Dictionary of National Biography, 1885-1900/Bellenden, John (fl.1533-1587)
BELLENDEN, or BALLENDEN, or BALLENTYNE, JOHN (fl. 1533–1587), poet, is generally supposed to have been a native of Haddington or of Berwick, and to have been born in the last decade of the fifteenth century. He matriculated as a student at the university of St. Andrews in 1508, as ‘of the Lothian nation.’ He proceeded from Scotland to Paris, and took the degree of D.D. at the Sorbonne. He was again in Scotland during the minority of James V. He brought over with him Hector Boece's ‘Historia Scotorum’ (Paris,1527), and, having gained access to the court of the young monarch, was admitted into high favour. He was appointed by the king to translate into the Scottish vernacular Boece's great work. This he did, and was engaged upon it from 1530 to 1531–2. His translation was delivered to the king in 1533, and appeared in 1536, and remains an interesting example of the Edinburgh press of the period. On the title-page of Boece, Bellenden is designated thus: ‘Translaitit laitly be Maister Johne Bellenden, archdene of Murray, channon of Ros’ (Moray and Ross). From various incidental expressions the folio must have been semi-privately printed for the king and nobles and special friends. The translation is a close yet original rendering. To it Bellenden added two poems of his own, one entitled ‘The Proheme to the Cosmographe,’ and the other ‘The Proheme of the History.’ He also wrote for it in prose an 'Epistil direckit be the Translatoure to the Kingis Grace.’ Some enemies apparently caused Bellenden to be dismissed from the royal service. He tells us in the first ‘Proheme’—
How that I was in seruice with the kyng
Put to his grace in zeris tenderest
Clerk of his comptis.
But he adds—
Quhil hie inuy me from his seruice kest
Be thaym that had the court in gouerning,
As bird bot plumes heryit of the nest.
His office at court as ‘clerk of his comptis’ included undoubtedly the superintendence of his sovereign s education.

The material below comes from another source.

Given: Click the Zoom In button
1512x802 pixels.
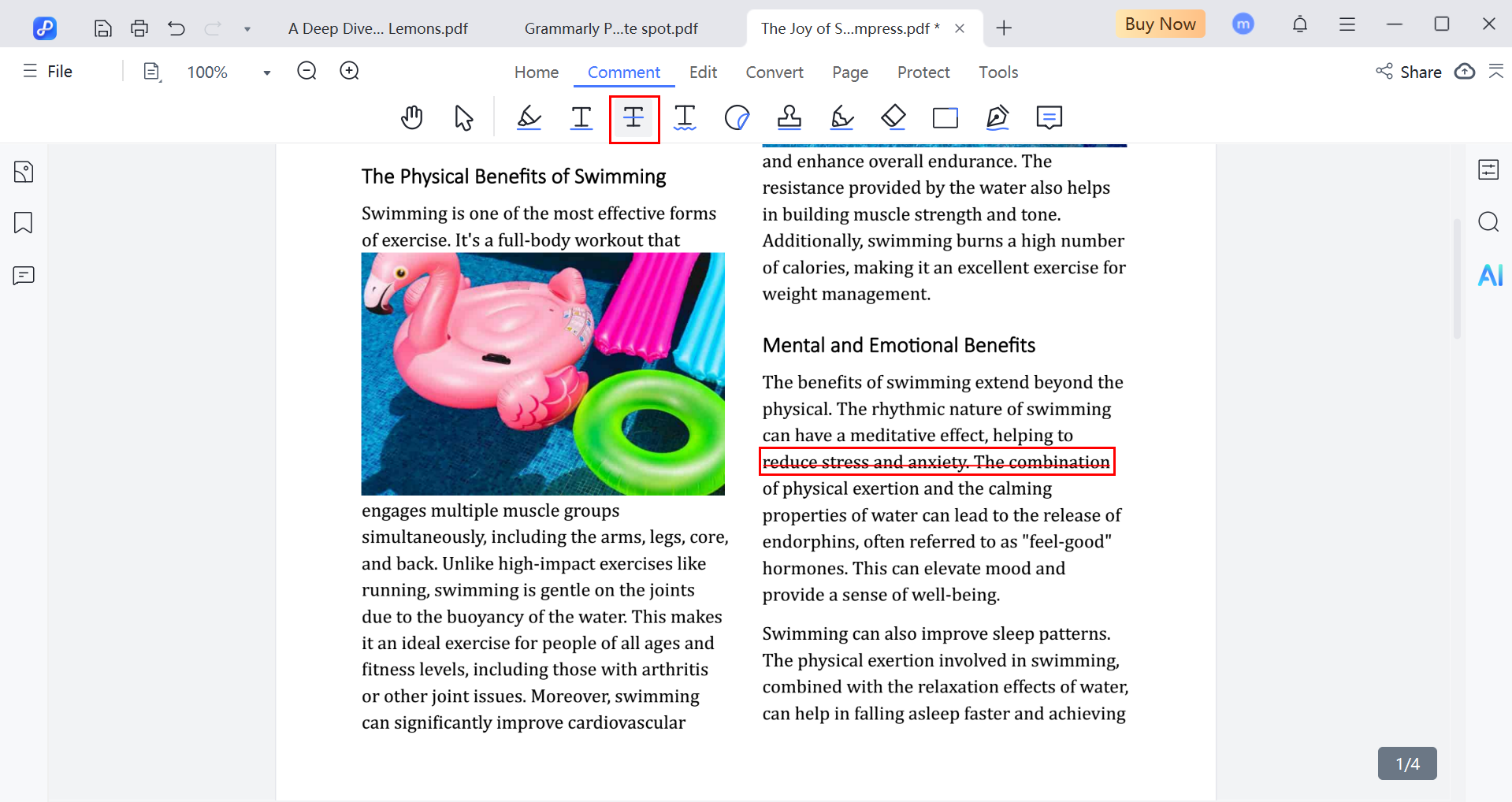Looking at the screenshot, I should [349, 72].
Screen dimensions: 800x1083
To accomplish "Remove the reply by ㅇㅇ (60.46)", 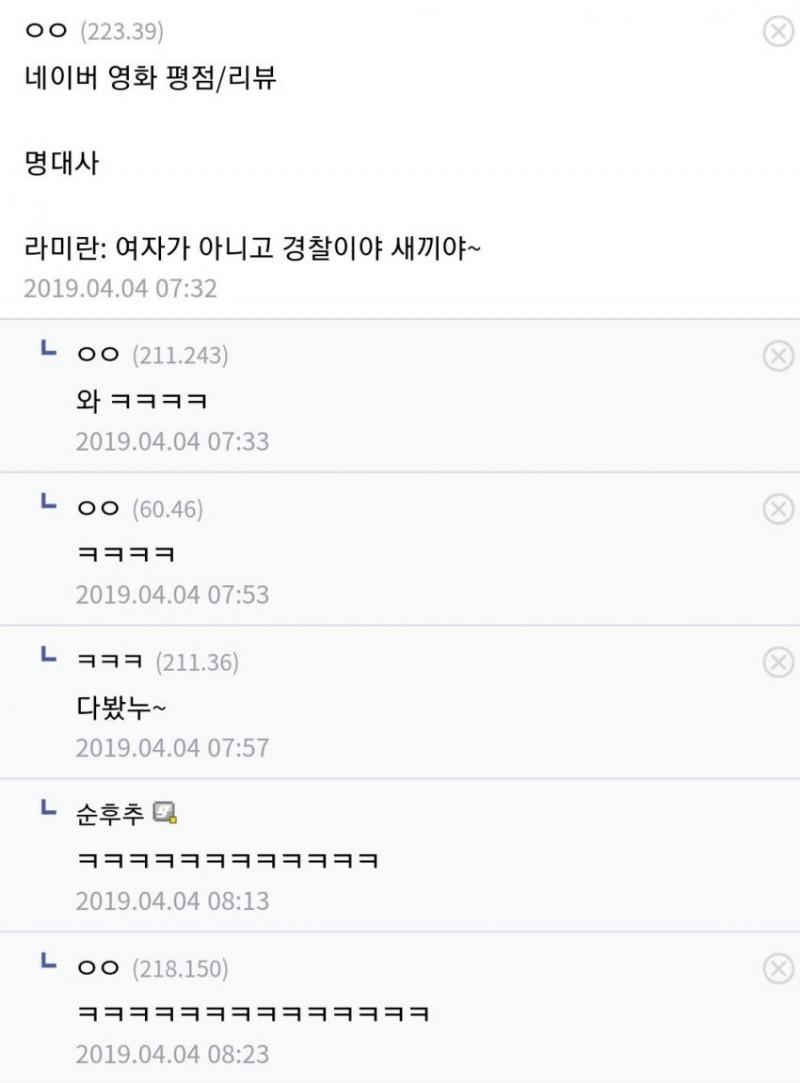I will [778, 509].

Contemporaneous with, or perhaps immediately following upon, the translation of Boece, Bellenden was similarly commanded by the king to translate Livy. In the treasurer's accounts we have these entries—‘1533 July 26. Item to Maister John Ballentyne, in part payment of the translation of Titius Livius, 8l.;’ ‘1533, August 24°. To Maister John Ballentyne, in part payment of the secund buke of Titius Livius, 8l.;' ‘1533, Nouember 30°. To Maister John Ballentyne be the kinges precept for his laubores done in translating of Livie, 20l.’ This was the first version of a Roman classic executed in Britain. The ‘Livy’ was first published in 1822 by Maitland, Lord Dundrennan, uniform with his excellent reproduction of the ‘Boece,’ from the manuscript in the Advocates' Library, Edinburgh.

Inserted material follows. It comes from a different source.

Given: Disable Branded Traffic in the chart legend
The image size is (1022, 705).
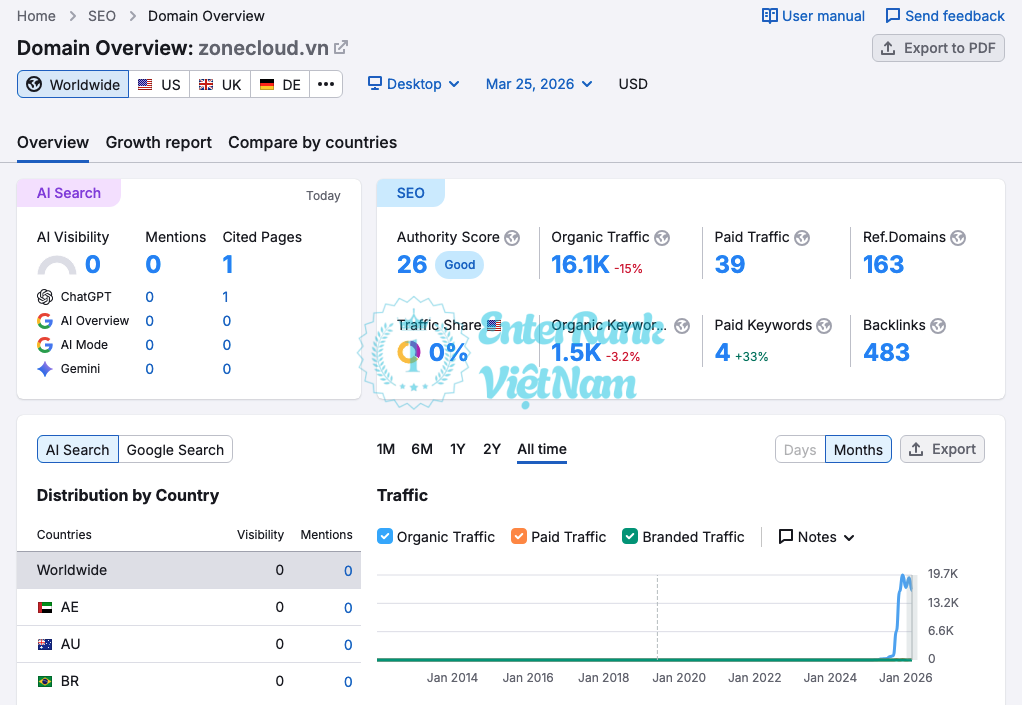Looking at the screenshot, I should [x=629, y=536].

Bellenden has been supposed to have entered the service of Archibald, earl of Angus, because one of both his names was the earl's secretary in 1528; but according to Hume (History of the Houses of Douglas and Angus, p. 258) this was Sir John Bellenden, afterwards a distinguished lawyer and judge. The royal treasurer's accounts show that Bellenden received at various times considerable amounts. He was appointed archdeacon of Moray during the vacancy of the see, and about the same time canon of Ross. He also received the forfeited property of two clergymen convicted of treason. But in the succeeding reign, being an adherent to Roman catholicism, he opposed the reformation and fled beyond seas. Some accounts state that he died at Rome in 1550, but Lord Dundrennan alleges that he was certainly still alive in 1587.
[Bellenden's Works; Irving's Scottish Poets; Sibbald's Chronicle; Carmichael's Collection of Scottish Poems; Bannatyne MS. has poems by Bellenden, recently given in the Huntorian Society reproduction of the entire MS.]